- Derrytrasna Location within Northern Ireland
- Population: 249
- • Belfast: 22 mi (35 km)
- District: Armagh City, Banbridge and Craigavon;
- County: County Armagh;
- Country: Northern Ireland
- Sovereign state: United Kingdom
- Post town: CRAIGAVON
- Postcode district: BT66
- Dialling code: 028
- Police: Northern Ireland
- Fire: Northern Ireland
- Ambulance: Northern Ireland
- UK Parliament: Upper Bann;
- NI Assembly: Upper Bann;

= Derrytrasna =

Village in County Armagh, Northern Ireland

Derrytrasna is a small village and townland in County Armagh, Northern Ireland. The village is on a plateau surrounded mainly by bogland in the north of the county. It lies between Lough Neagh, Lough Gullion and the River Bann.

==History==
At the turn of the 19th century, Derrytrasna was no more than a small collection of properties at a crossroads on the main road from Portadown to Charlestown. The main industries at this time were fishing and agriculture, and the area was noted for its eel, pollan and trout.

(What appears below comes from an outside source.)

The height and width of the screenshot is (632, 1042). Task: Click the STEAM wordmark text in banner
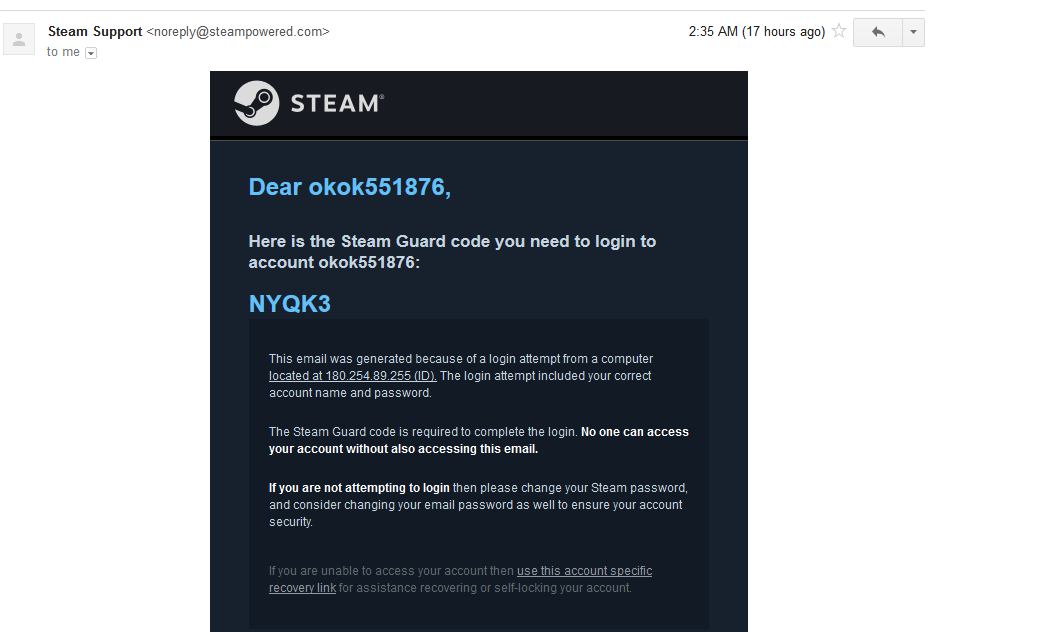click(x=337, y=103)
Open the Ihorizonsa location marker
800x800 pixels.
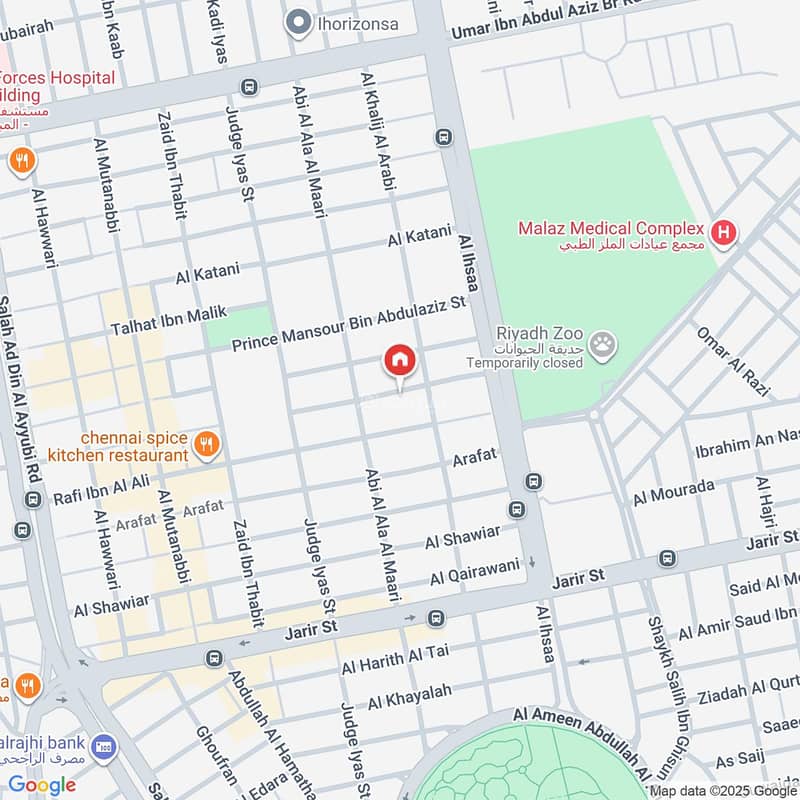click(x=298, y=22)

One of the most notable events in the history of the village was the destruction of St Mary's Roman Catholic Church on 6 January 1839. The nearly completed church building was destroyed in what was known as the "Night of the Big Wind". At the time, the Newry Reporter stated:

We regret to learn that the new Chapel of the Parish of Seagoe, which had been erected at great expense and with extreme exertion on the part of the Parish Priest, the Rev. Morgan, was levelled to the ground by the late fearful hurricane. It had just been roofed and would soon have been ready for consecration. This is a lamentable occurrence. The people of Seagoe were rejoicing in the hope of having a temple for the worship of the Most High, and just when it seemed secure to them they have lost the fruit of their long and pious labours. We are sure that the case will strongly excite the sympathies of the Christian public and that any appeal which may be made by the Rev. Mr. Morgan to repair the injury which has been done in this parish will meet with a ready and generous response.
"A ready and generous response" was indeed made to Dr. Morgan's appeal, and the church was rebuilt during the years 1839–41.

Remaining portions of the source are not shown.